Смерть Упадышева не прошла незамеченной. Оказалось, что его знала масса людей в городе. На «атлета» завели «дело» и взяли подписку о невыезде.

Подонок носил фамилию Луев и работал заведующим секцией ювелирного магазина «Тутанхамон».     В театре у него служил пожарным отец  и оттуда-то он и знал Веру, был тайно в нее влюблен, но, несмотря на свою «отвязанность» и наглость, так ей и не открылся.

Расходы на похороны и поминки взял на себя «Спиртзавод». Маленький Жорж лежал в большом полированном гробу и был так задрапирован, что создавалась иллюзия, будто его породистая голова украшает туловище человека нормального роста. Всеми организационными делами занимался высокий немолодой красавец с гордым лакейским лицом.

Похоронили Жоржа на закрытом кладбище у дорожки рядом с могилой писателя-краеведа.

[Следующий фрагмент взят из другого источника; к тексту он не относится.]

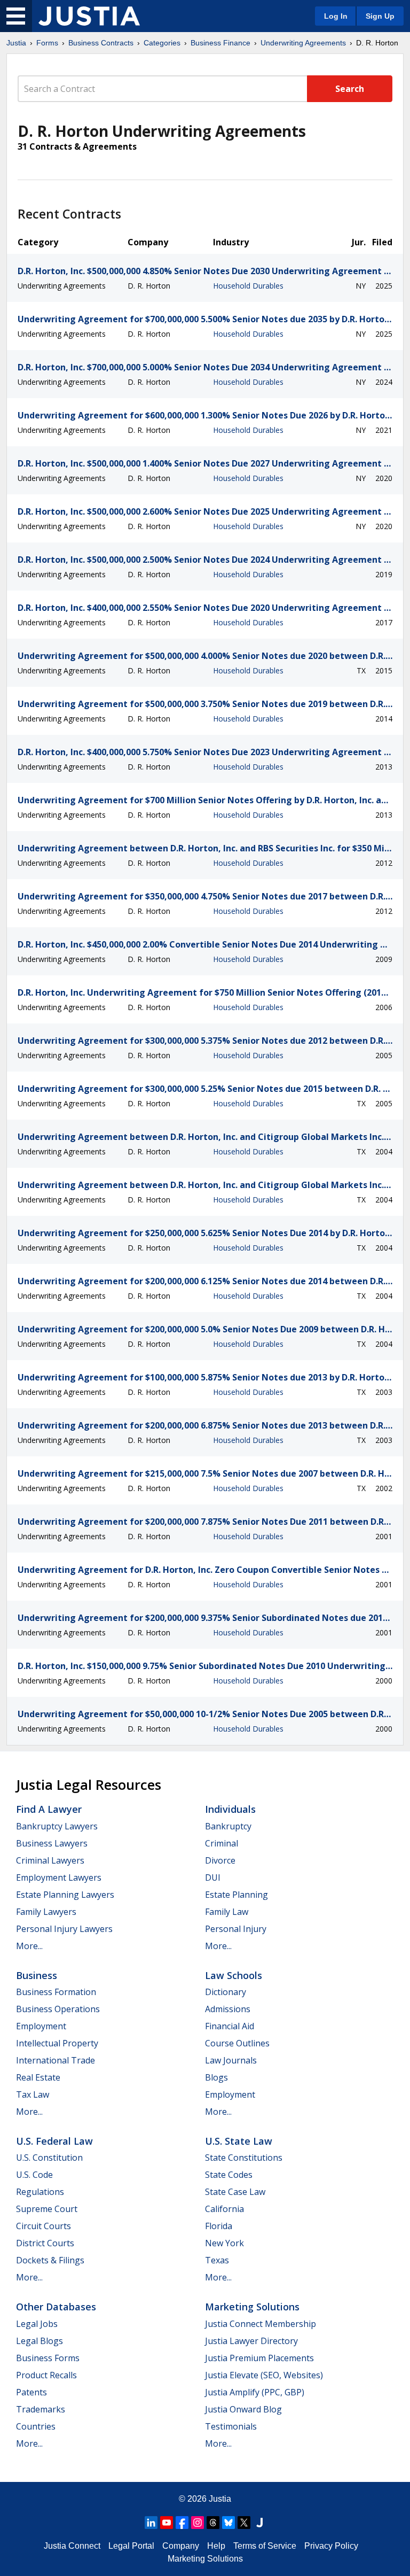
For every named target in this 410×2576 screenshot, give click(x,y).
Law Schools (233, 1975)
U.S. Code (34, 2175)
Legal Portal (131, 2545)
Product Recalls (46, 2375)
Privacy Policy (331, 2545)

Вера пришла на похороны с Люсей. Та затравленно озиралась вокруг себя, ожидая, что вот-вот случится какое-то безобразие. Вера была спокойна и глядела прямо перед собой. Только раз она внимательно оглядела собравшихся, будто стараясь запомнить каждого. Когда открытый гроб поставили на край могилы, Вера очутилась далеко от нее. Отталкивая бесцеремонно стоящих на пути, она пробилась вперед, склонилась и поцеловала Жоржа в щеку, да так и застыла на несколько мгновений. «Распорядитель» уже протянул руку, чтоб тронуть ее за плечо.

В это время какой-то хам произнес громко: «Чистая Эсмеральда, блин».

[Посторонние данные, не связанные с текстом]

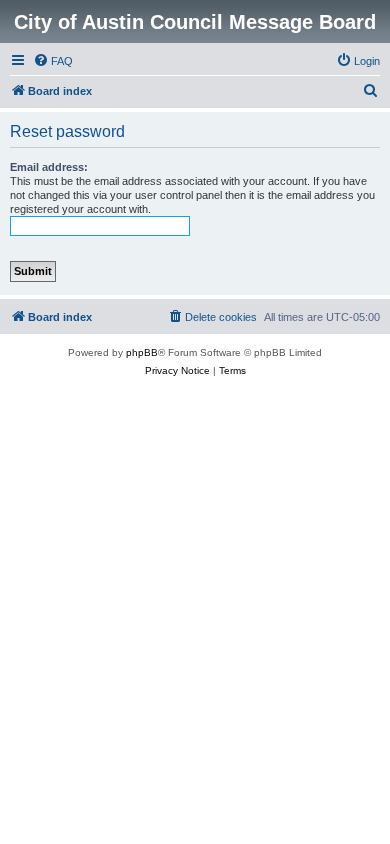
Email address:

Вера подняла голову, оглядела ещё раз толпу и пошла от могилы. Люди расступились. На дорожке, ведущей к выходу с кладбища, она ускорила шаг. Люся едва поспевала за ней.

 

Письмо Леве из Америки

На сороковой день после кончины Упадышева, когда вернулись с кладбища, Вера обыденно сказала: «Я сто лет на свете прожила. Не знаю, куда себя девать».

Люся сочла нужным, будто по обязанности, тут же вступить в полемику: «Посмотри на себя, - здорова как колхозница, вся жизнь впереди. Не ты ли говорила – ой, это сколько лет мне еще ноги топтать на земле, сколько чего увидать, мне только краешек приоткрылся. А теперь нудишь, - не знаю, куда себя девать! Да куда хочешь! Только к коммунякам не ходи. Хватит!»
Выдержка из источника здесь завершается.